Background: IgE synthesis by human B cells results from allergen-dependent, T(H)2-mediated isotype switching. Exposure to a farming environment protects against IgE responses.
Objective: We reconstructed allergen-dependent switching patterns in vivo to identify the level or levels at which farm exposure acts to protect against atopy.
Methods: Serum IgG1 to IgG4 and IgE to grass (rPhl p 1 and rPhl p 5), cat (rFel d 1), and mite (rDer p 2) were assessed by means of ELISA in the Allergy and Endotoxin study population (812 children).

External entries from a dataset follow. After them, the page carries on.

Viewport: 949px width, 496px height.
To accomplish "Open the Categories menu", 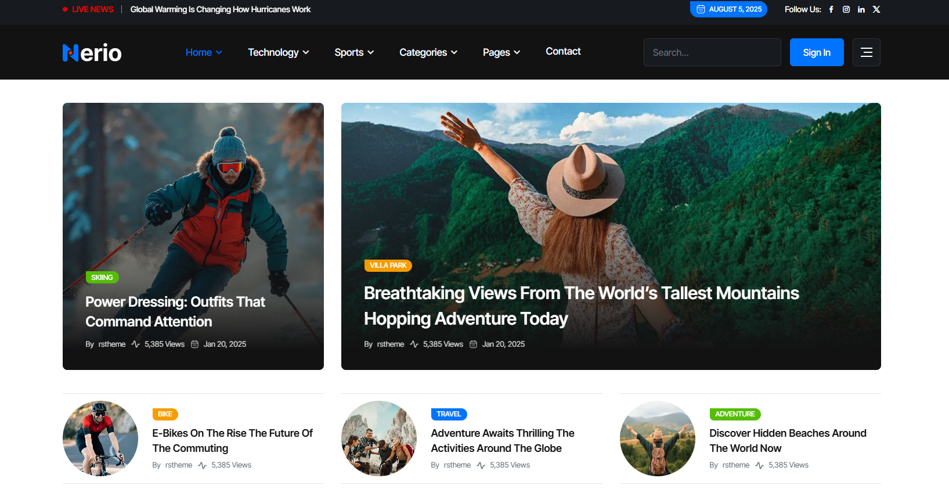I will tap(428, 52).
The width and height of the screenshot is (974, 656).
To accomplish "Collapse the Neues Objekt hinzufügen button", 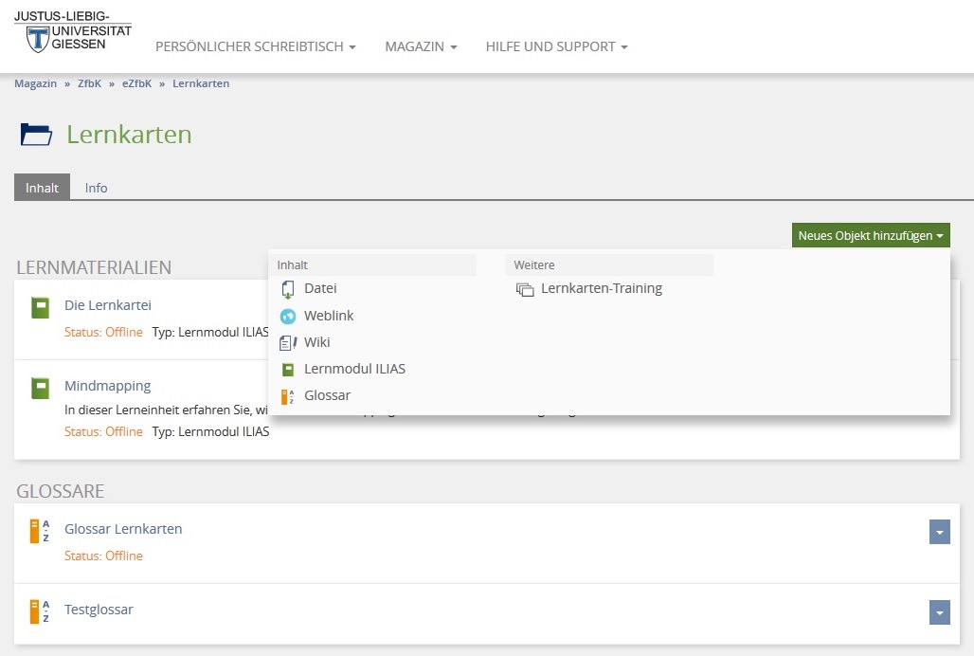I will pyautogui.click(x=870, y=236).
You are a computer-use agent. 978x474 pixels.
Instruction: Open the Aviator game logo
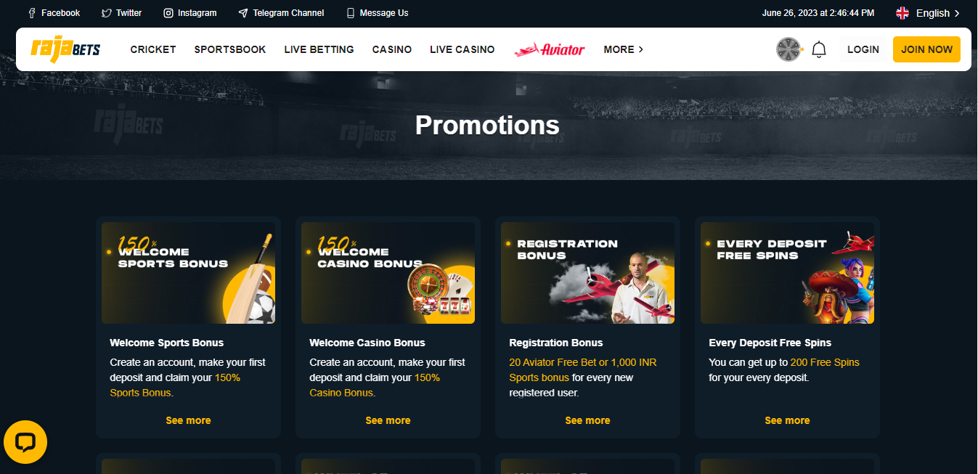(x=550, y=49)
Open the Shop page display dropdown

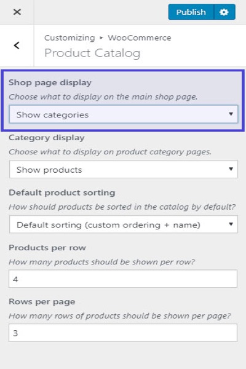pos(124,114)
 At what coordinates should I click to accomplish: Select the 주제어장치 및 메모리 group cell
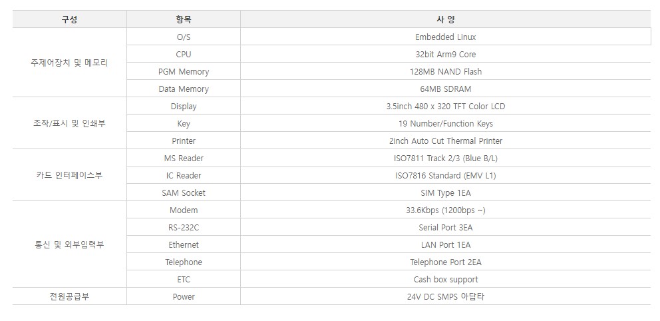click(69, 63)
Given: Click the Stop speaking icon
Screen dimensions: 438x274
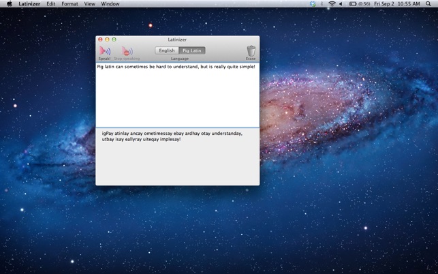Looking at the screenshot, I should point(127,51).
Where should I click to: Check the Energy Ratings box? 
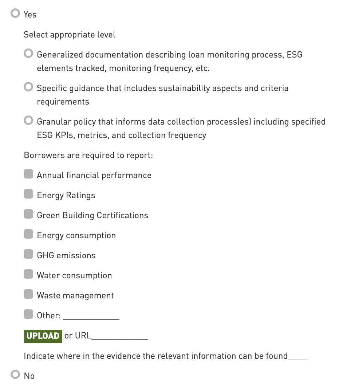(28, 194)
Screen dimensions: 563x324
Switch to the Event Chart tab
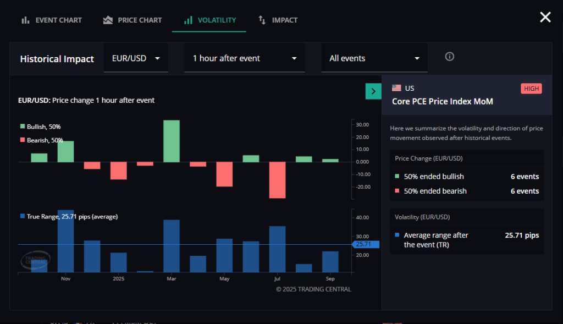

Farm exposure was defined as currently living on a farm, exposure to stables/farm milk in the first year of life, or both.
Results: Farm exposure did not affect allergen-specific IgG2 and IgG3 levels but had complex allergen-specific effects on IgG1, IgG4, and IgE levels. Exposure protected against grass-specific responses at every step along the IgG1/IgG4/IgE switching pathway but had no significant effect on mite responses. Protection from cat responses was concentrated at the IgG1 level. For all allergens, failure to express IgG1 was associated with low prevalence of IgG4 or IgE responses. Notably, coexpression of IgG1, IgG4, and IgE to grass was associated with increased risk of allergic disease and higher IgE levels compared with production of IgG1 and IgE without IgG4, suggesting IgG4 coexpression marks stronger activation of T(H)2-dependent events.
Conclusion: The protective effects of farm exposure were confined to T(H)2-dependent IgG1, IgG4, and IgE expression and were allergen and switch stage specific, suggesting that distinct mechanisms regulate individual steps within allergen-induced class switching in vivo.
Clinical implications: Environmental interventions to prevent IgE expression might need to be tailored to specific allergens.